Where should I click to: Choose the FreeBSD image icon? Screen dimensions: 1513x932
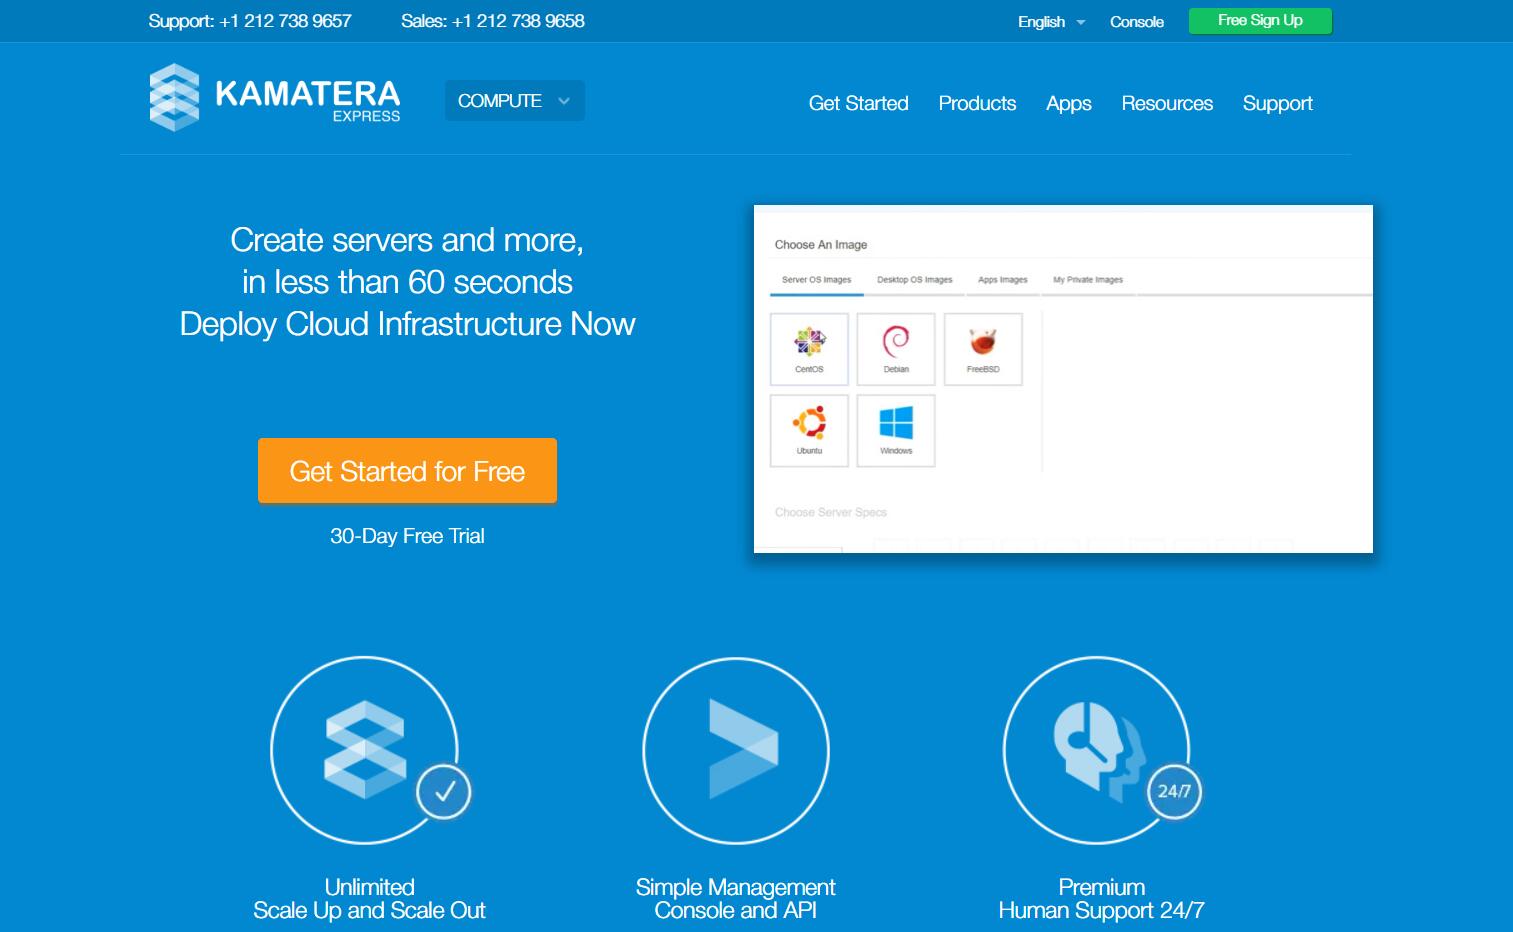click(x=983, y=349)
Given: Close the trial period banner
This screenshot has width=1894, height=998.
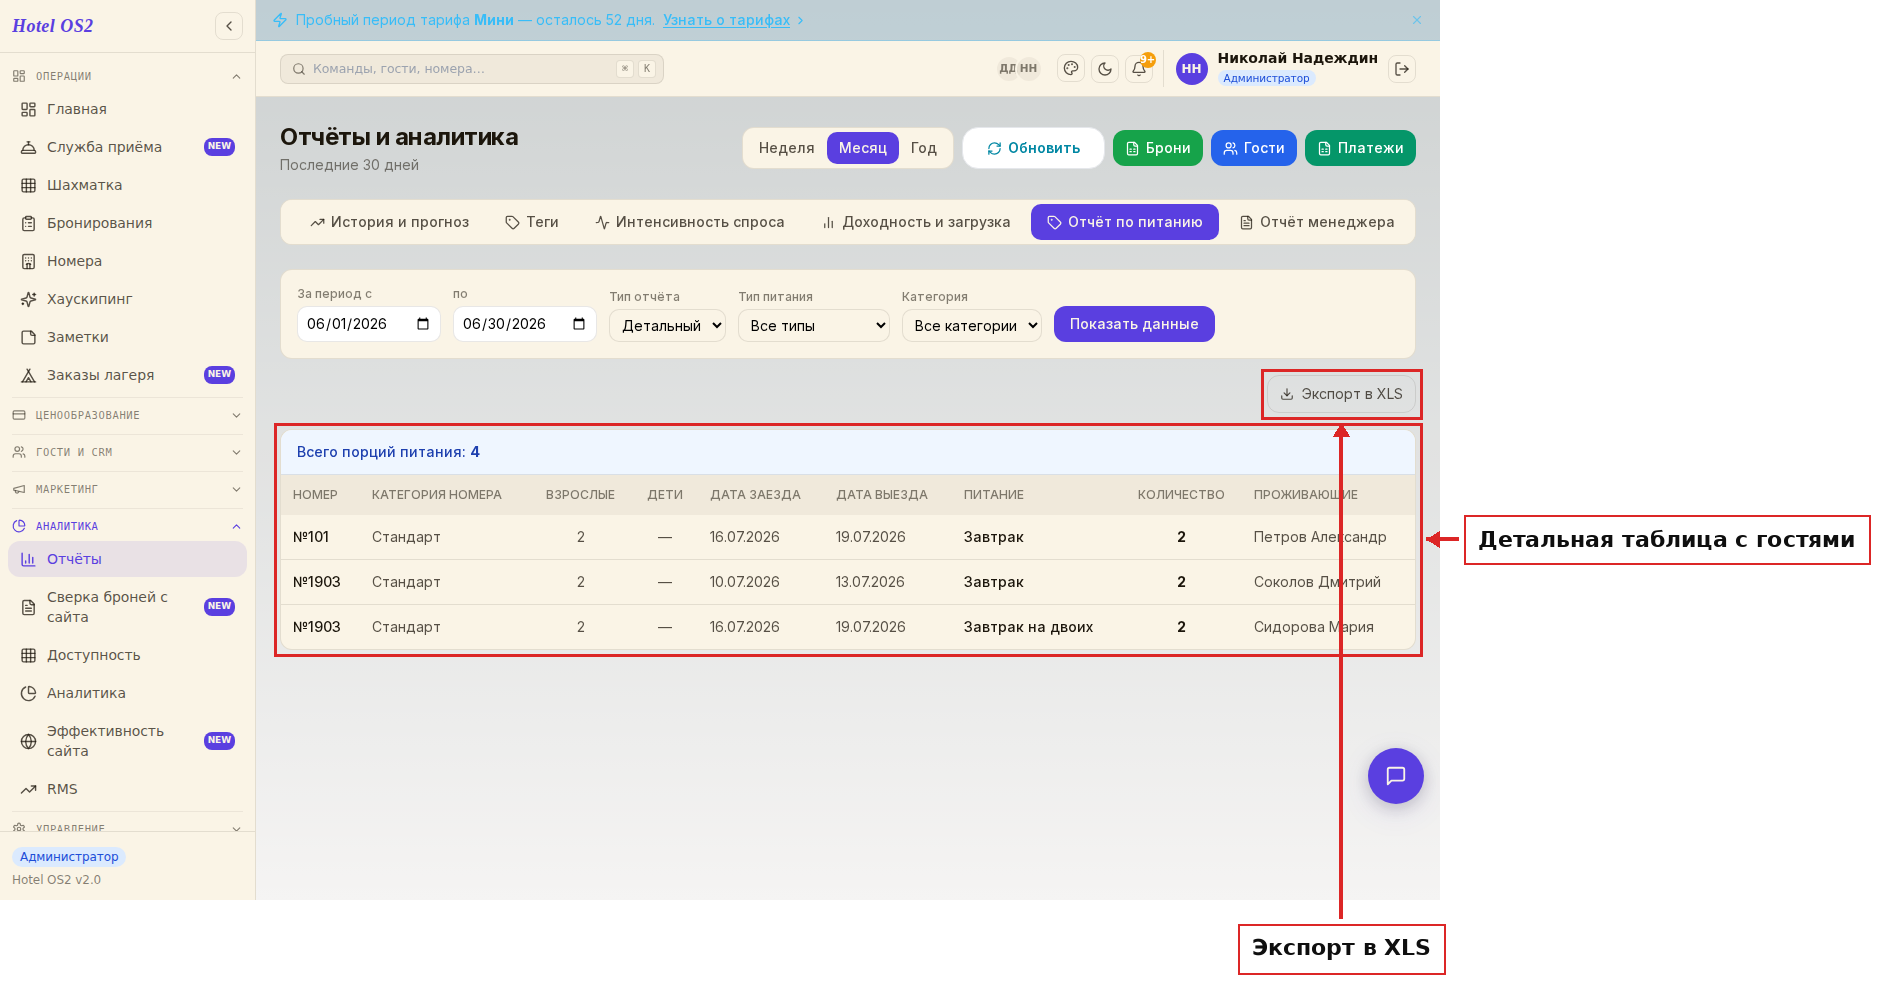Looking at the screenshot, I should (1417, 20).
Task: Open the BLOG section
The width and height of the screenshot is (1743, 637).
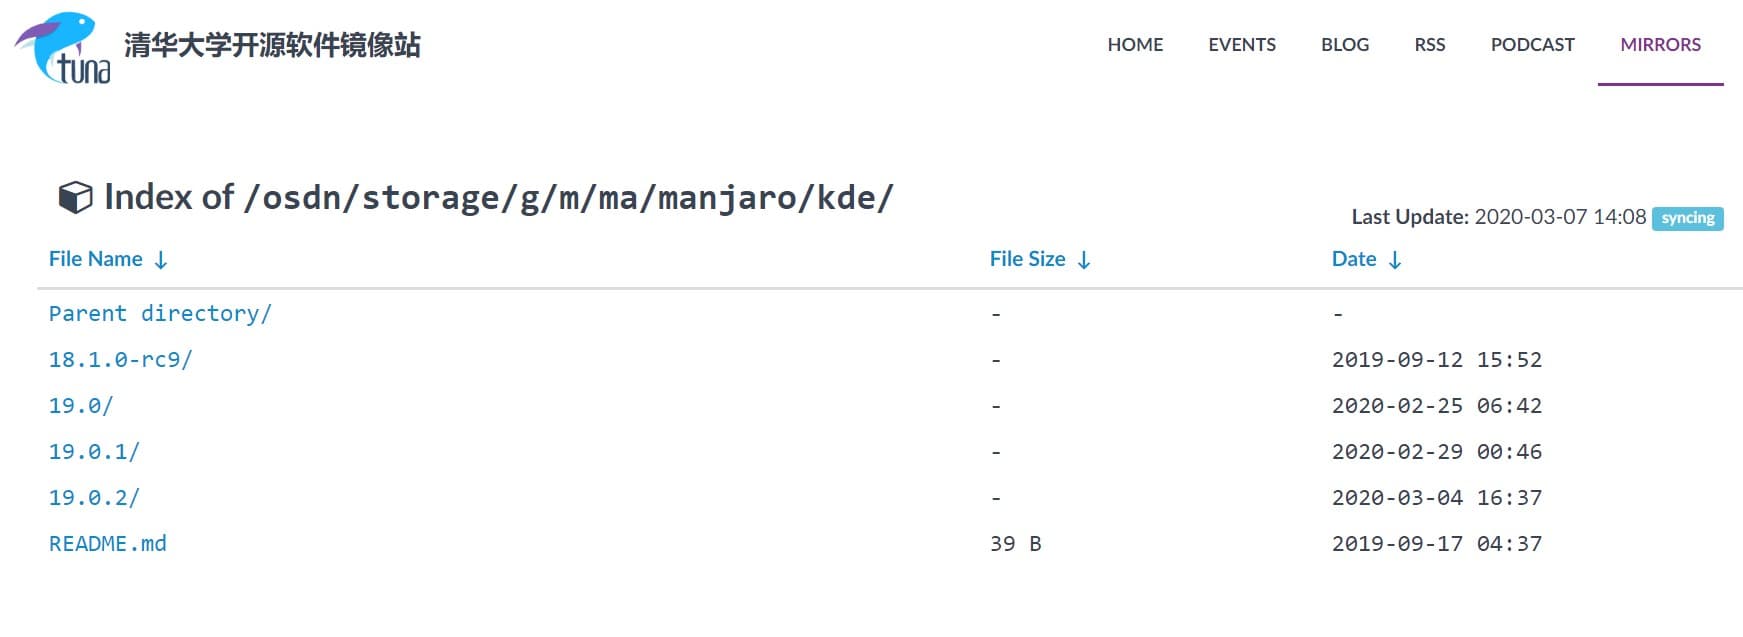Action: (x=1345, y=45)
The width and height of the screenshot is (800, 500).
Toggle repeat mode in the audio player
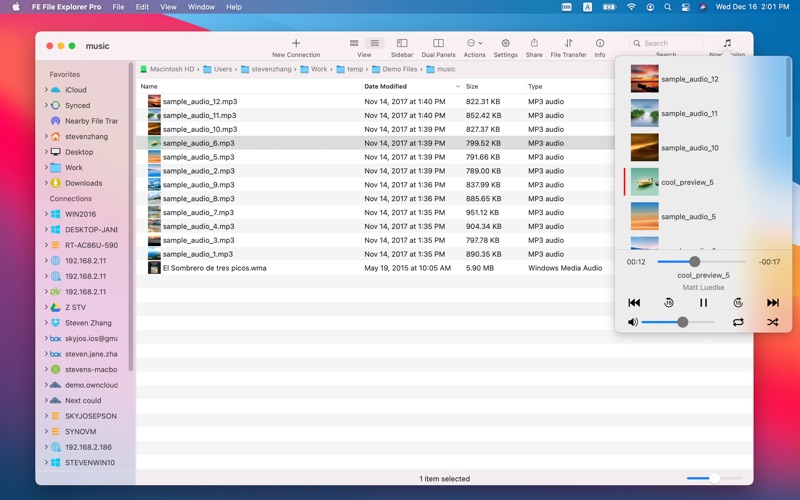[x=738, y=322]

=====

→ **Required work**:
Pictures aside, every entry above must be repeated exactly.

→ **Solution to this task**:
Where should I click to: Choose the FreeBSD image icon? Screen dimensions: 1513x932
click(x=983, y=349)
Given: Close the trial period banner
This screenshot has width=1894, height=998.
Looking at the screenshot, I should (1417, 20).
Task: Open the BLOG section
The width and height of the screenshot is (1743, 637).
Action: (x=1345, y=45)
The width and height of the screenshot is (800, 500).
Toggle repeat mode in the audio player
[x=738, y=322]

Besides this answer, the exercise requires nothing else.